Blog of the HPC team of GRICAD by Gricad

Updated: 2018-04-06

Introduction

Note If you’re searching for a tutorial about Nix usage, you can go on our NIX TUTORIAL page. The current page is for system administrators that want to set up a multi-user Nix environment on a Linux HPC platform.

At GRICAD, we provide NIX as a reproducible and portable computing environment for the users of our High Performance Computing facilities. This post is about how we’ve set up our computing clusters for supporting NIX and some custom packages not yet pushed or not to be pushed into the upstream Nixpkgs repository. We succeeded this set-up on 2 different platforms: a BullX one (which is actually CentOS based) and a Debian based one.

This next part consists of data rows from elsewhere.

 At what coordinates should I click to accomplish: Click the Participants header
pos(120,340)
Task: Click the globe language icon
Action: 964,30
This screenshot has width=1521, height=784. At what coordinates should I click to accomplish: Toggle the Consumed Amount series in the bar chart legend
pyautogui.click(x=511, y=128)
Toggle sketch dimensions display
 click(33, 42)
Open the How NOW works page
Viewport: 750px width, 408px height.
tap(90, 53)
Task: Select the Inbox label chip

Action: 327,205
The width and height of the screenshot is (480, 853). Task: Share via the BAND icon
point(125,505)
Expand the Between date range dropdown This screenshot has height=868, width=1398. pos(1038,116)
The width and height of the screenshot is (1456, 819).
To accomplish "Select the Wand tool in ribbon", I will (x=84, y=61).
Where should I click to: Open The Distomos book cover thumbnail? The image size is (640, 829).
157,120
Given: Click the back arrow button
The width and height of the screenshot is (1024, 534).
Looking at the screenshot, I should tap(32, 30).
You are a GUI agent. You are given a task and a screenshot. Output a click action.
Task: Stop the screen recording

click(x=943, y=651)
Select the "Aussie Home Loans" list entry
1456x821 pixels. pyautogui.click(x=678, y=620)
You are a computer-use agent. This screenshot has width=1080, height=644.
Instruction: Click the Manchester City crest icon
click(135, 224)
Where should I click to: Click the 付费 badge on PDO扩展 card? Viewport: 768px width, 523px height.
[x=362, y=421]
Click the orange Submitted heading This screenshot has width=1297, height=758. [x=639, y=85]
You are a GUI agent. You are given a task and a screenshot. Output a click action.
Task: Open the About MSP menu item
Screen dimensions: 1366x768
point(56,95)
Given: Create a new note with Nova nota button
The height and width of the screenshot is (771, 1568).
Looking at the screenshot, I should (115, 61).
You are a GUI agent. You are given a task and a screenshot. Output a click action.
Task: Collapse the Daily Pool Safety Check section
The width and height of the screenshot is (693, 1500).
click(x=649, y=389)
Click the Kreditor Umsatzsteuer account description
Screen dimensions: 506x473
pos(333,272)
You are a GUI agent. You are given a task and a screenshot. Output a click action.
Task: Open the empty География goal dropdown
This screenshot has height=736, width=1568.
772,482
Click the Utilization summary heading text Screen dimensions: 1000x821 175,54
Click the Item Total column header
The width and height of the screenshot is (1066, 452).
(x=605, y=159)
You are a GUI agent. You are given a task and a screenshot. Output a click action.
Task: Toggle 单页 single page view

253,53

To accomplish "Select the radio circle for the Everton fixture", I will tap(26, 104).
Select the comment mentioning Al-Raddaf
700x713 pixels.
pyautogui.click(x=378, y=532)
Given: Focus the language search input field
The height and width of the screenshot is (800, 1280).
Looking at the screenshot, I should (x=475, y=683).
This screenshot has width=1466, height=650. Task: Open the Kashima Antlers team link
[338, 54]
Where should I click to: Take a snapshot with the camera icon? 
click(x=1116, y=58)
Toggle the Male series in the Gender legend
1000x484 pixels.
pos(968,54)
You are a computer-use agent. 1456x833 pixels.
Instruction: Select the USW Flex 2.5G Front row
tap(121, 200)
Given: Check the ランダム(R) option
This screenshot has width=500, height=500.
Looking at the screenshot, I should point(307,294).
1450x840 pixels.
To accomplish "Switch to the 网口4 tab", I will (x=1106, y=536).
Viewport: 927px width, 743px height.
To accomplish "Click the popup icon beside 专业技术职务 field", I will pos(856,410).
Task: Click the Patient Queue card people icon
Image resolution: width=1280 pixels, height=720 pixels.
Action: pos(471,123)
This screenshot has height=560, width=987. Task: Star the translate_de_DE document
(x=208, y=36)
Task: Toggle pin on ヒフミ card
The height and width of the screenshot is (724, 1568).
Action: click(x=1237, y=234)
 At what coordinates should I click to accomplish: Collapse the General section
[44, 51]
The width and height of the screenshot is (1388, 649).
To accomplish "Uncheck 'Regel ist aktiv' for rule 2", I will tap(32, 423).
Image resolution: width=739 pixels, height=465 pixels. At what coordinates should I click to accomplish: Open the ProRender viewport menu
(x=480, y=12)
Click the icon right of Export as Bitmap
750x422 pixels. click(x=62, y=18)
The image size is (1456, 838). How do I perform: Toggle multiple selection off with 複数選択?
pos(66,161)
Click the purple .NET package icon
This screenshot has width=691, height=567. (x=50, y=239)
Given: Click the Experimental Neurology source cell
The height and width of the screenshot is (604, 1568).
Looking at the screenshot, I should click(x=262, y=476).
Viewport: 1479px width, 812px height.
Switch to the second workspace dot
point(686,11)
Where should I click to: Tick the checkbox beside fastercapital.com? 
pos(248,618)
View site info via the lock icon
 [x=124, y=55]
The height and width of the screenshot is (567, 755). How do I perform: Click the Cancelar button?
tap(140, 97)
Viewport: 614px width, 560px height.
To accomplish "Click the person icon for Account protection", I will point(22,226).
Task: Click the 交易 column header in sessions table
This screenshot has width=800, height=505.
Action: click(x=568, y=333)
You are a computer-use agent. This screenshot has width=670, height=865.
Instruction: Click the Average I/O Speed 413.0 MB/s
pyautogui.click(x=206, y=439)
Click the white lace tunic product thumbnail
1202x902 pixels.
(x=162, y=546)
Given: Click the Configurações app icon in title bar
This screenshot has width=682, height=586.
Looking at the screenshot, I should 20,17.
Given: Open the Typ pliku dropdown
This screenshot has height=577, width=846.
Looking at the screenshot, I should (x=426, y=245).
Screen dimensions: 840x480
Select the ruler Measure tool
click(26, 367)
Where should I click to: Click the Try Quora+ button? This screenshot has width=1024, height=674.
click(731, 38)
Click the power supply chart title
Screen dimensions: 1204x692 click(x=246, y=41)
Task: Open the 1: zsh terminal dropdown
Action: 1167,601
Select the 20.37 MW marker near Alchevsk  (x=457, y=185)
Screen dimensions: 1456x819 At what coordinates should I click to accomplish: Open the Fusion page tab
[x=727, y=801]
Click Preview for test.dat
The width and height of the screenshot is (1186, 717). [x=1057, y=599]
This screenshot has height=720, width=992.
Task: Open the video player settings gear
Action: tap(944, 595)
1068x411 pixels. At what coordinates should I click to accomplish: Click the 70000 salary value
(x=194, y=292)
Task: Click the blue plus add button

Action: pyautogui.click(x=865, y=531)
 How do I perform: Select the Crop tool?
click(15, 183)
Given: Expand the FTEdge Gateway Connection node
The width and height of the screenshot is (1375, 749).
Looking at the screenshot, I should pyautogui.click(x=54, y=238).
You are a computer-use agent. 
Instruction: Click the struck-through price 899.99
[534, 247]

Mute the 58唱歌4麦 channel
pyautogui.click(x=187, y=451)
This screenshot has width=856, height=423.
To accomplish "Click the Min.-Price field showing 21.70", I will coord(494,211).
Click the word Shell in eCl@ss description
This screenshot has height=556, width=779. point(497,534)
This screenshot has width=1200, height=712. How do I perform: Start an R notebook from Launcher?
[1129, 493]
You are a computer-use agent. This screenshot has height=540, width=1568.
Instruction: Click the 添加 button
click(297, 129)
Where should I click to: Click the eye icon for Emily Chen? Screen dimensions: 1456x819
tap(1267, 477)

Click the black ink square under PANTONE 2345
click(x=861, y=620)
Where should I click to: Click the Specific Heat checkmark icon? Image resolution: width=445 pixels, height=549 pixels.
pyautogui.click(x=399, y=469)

What we call an HPC cluster here, is simply a set of interconnected Linux computing nodes and one or several head nodes. The computing nodes and the head nodes share some common network filesystems, generally NFS or a more performant solution (Lustre, BeeGFS, …). Users log on the head nodes and submit jobs on the computing nodes by using a special piece of software generally called a batch scheduler. So users have no direct access to the nodes, but may do some interactive tasks for preparing the jobs on the head nodes.

Regarding this Nix installation:

on the head nodes: users may set-up nix profiles, install, compile or create nix packages,…
on the computing nodes: users have just an execution context (no need for access to profile/packages management from the computing nodes).
on every nodes: a common Nix store is shared, allowing efficient use of the space occupied by the installed packages, even for the custom packages of a given user that he may share with the others.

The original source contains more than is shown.